Customize your monitored perimeter
To customize the monitored repositories, navigate to your JFrog Container Registry settings.
- Select/Unselect repositories to include or exclude them from monitoring
- Confirm by clicking Update monitored perimeter
Automatic repository monitoring
You can enable or disable the automatic addition of newly created repositories to your monitored perimeter by switching the option in your JFrog Container Registry settings.
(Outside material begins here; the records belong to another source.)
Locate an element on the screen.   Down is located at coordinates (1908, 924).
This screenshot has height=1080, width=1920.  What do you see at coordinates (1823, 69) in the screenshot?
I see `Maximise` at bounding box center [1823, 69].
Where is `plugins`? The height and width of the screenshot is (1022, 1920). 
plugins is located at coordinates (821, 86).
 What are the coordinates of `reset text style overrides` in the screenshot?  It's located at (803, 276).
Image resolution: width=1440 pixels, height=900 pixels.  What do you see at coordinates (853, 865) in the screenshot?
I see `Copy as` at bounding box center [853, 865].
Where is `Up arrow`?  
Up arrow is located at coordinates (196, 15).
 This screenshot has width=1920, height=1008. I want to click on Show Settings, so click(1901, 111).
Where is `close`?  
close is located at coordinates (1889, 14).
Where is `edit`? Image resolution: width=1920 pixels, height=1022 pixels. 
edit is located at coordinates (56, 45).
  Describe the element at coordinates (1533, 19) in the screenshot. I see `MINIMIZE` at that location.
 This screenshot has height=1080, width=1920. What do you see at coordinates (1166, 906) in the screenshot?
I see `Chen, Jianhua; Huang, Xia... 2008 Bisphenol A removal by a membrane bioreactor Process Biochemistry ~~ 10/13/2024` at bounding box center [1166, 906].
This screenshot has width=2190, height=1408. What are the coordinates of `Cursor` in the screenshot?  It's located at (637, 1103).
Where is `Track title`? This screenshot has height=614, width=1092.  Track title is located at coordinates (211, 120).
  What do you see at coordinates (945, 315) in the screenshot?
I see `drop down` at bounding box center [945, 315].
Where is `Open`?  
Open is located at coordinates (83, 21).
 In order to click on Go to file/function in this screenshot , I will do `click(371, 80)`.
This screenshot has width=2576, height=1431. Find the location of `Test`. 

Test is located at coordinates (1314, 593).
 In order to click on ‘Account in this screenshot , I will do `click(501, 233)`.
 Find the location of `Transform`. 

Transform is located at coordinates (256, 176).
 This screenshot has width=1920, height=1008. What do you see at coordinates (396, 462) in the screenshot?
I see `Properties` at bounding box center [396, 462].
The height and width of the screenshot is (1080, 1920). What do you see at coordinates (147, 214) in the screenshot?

Uninstall your JFrog Container Registry instance
To uninstall a JFrog Container Registry instance:
- In the GitGuardian platform, navigate to the Sources integration page
- Click Edit next to JFrog Container Registry in the Container registries section
- Click the bin icon next to the JFrog Container Registry instance to uninstall
- Confirm by clicking Yes, uninstall in the confirmation modal
That's it! Your JFrog Container Registry instance is now uninstalled.
Excluded paths
GitGuardian automatically excludes files from scanning if their paths contain any of these regular expressions:
/__pypackages__/
/\.venv/
/\.tox/
/site-packages/
/venv/
distutils/command/register\.py
python.*/awscli/examples/
python.*/dulwich/(tests|contrib/test_)
python.*/hgext/bugzilla\.py
python.*/mercurial/util\.py
python.*/test/certdata/
python.*/urllib/request\.py
python.*/pygments/lexers/
/cryptography.+/tests/.+(fixtures|test)_.+\.py
/python.+pygpgme.+/tests/
botocore/data/.+/(examples|service)-.+\.json
usr(/local)?/lib/python.+/dist-packages
/libevent.+/info/test/test/
/conda-.+-py.+/info/test/tests.+/test_.+\.py
/python[^/]+/test/
/man/man5/kdc\.conf\.5
erlang.*(inets|ssl).*/examples/
/gems/.*httpclient.*/(test|sample)/
/gems/.*faraday.*/
/vendor/bundle/
/\.gem/
ruby-[^/]+/test/openssl/
/(g|G)o/src/cmd/go/internal/.*_test\.go
/(g|G)o/src/cmd/go/internal/.*/testdata/
/(g|G)o/src/cmd/go/testdata/
/(g|G)o/src/crypto/x509/platform_root_key\.pem
/(G|g)o/src/crypto/(tls|x509)/.*_test\.go
/(g|G)o/src/net/(url|http)/.*_test\.go
src/github.com/DataDog/datadog-agent/.*test.*\.go
google/internal/.*_test\.go
golang.org.*oauth2@.*/.*\.go
/flutter/.*/packages/flutter_tools/test/data/
/flutter/.*/examples/image_list/lib
/\.pub-cache
etc/ssl/private/ssl-cert-snakeoil\.key
perl.*Cwd\.pm
ansible/.*/tests/(integration|unit)/
ansible/.*/test/awx
ansible/collections/ansible_collections/.*/plugins/
/curl/.*/(tests|docs|lib/url\.c)
/doc/wget.+/NEWS
dist/awscli/examples/
usr(/local)?/lib/aws-cli/examples/
/google-cloud-sdk/(lib|platform)/
\.git/modules/third[-_]?party/
\.git/modules/external/
/\.npm/_cacache
/node_modules/
/\.parcel-cache/
/\.yarn/cache/
/\.m2/
/\.ivy2/cache/
/\.mix/
/\.hex/
/composer/cache/
/\.nuget/packages/
/libgpg-error/errorref\.txt
/Homebrew/Library/Taps/
/tcl[^/]+/http-.+\.tm
/tcl[^/]+/[^/]+/http-.+\.tm
usr/share/lua/[^/]+/posix/init\.lua
openssl/openssl-[^/]+/test/recipes/
usr/share/doc/libssl-doc/demos/
boringssl/src/third_party/[^/]+test[^/]+/[^/]+_test\.json
Additional Self-Hosted considerations
For GitGuardian Self-Hosted instances, scan frequency can be configured in the Admin Area:
- Time interval unit: seconds
- Default value: 86400 (1 day)
- Minimum value: 1800 (30 minutes)
Privacy
Country-specific laws and regulations may require you to inform your users that your repositories are being scanned for secrets. Here is a suggestion for a message you may want to use:
As part of our internal information security process, the company scans its repositories for potential secrets leaks using GitGuardian. All data collected will be processed for the purpose of detecting potential leaks. To find out more about how we manage your personal data and to exercise your rights, please refer to our employee/partner privacy notice. Please note that only repositories relating to the company’s activity and business may be monitored and that users shall refrain from sharing personal or sensitive data not relevant to the repository’s purpose.